Lepetz Dominique, Némoz-Gaillard Max, Aupetit Michaël
EMA-DM, 6 Av. de Clavières, 30319 Alès cedex, France.
Neural Netw. 2007 Jul;20(5):621-30. doi: 10.1016/j.neunet.2006.11.006. Epub 2007 Apr 9.
The adaptation rule of Vector Quantization algorithms, and consequently the convergence of the generated sequence, depends on the existence and properties of a function called the energy function, defined on a topological manifold. Our aim is to investigate the conditions of existence of such a function for a class of algorithms including the well-known 'K-means' and 'Self-Organizing Map' algorithms. The results presented here extend several previous studies and show that the energy function is not always a potential but at least the uniform limit of a series of potential functions which we call a pseudo-potential.
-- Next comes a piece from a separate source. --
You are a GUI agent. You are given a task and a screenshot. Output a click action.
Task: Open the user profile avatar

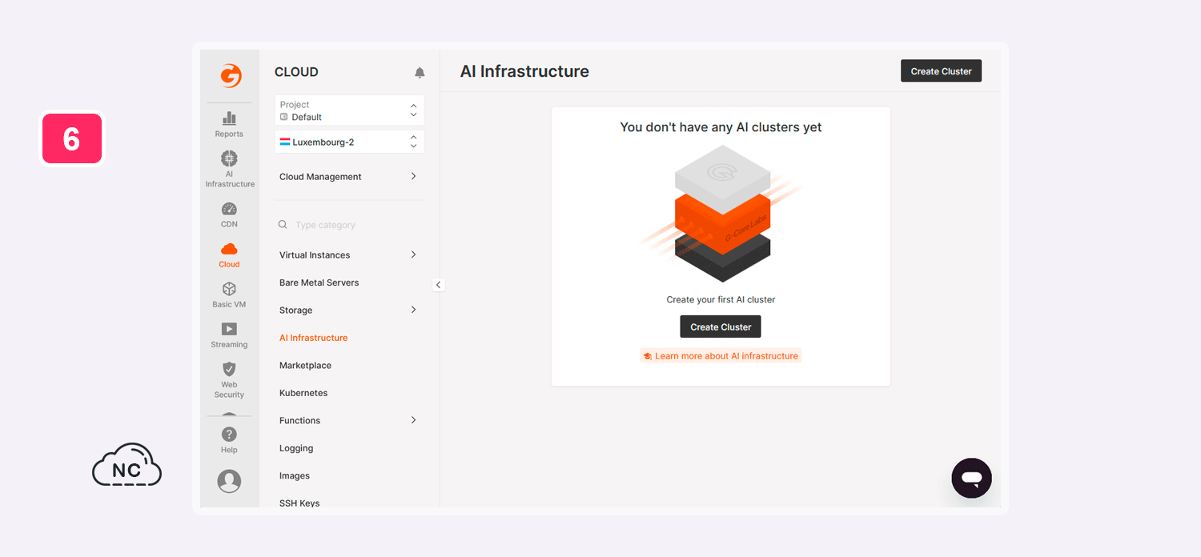(x=229, y=481)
It also shows that a large number of existing vector quantization algorithms developed by the Artificial Neural Networks community fall into this class. The framework we define opens the way to studying the convergence of all the corresponding adaptation rules at once, and a theorem gives promising insights in that direction.
矢量量化算法的自适应规则,以及由此产生的序列的收敛性,取决于一个定义在拓扑流形上的称为能量函数的函数的存在性和性质。我们的目的是研究包括著名的“K均值”和“自组织映射”算法在内的一类算法中这种函数的存在条件。这里给出的结果扩展了先前的几项研究,并表明能量函数并不总是一个势函数,但至少是我们称为伪势的一系列势函数的一致极限。它还表明,人工神经网络社区开发的大量现有矢量量化算法都属于这一类。我们定义的框架为一次性研究所有相应自适应规则的收敛性开辟了道路,并且一个定理在该方向上给出了有前景的见解。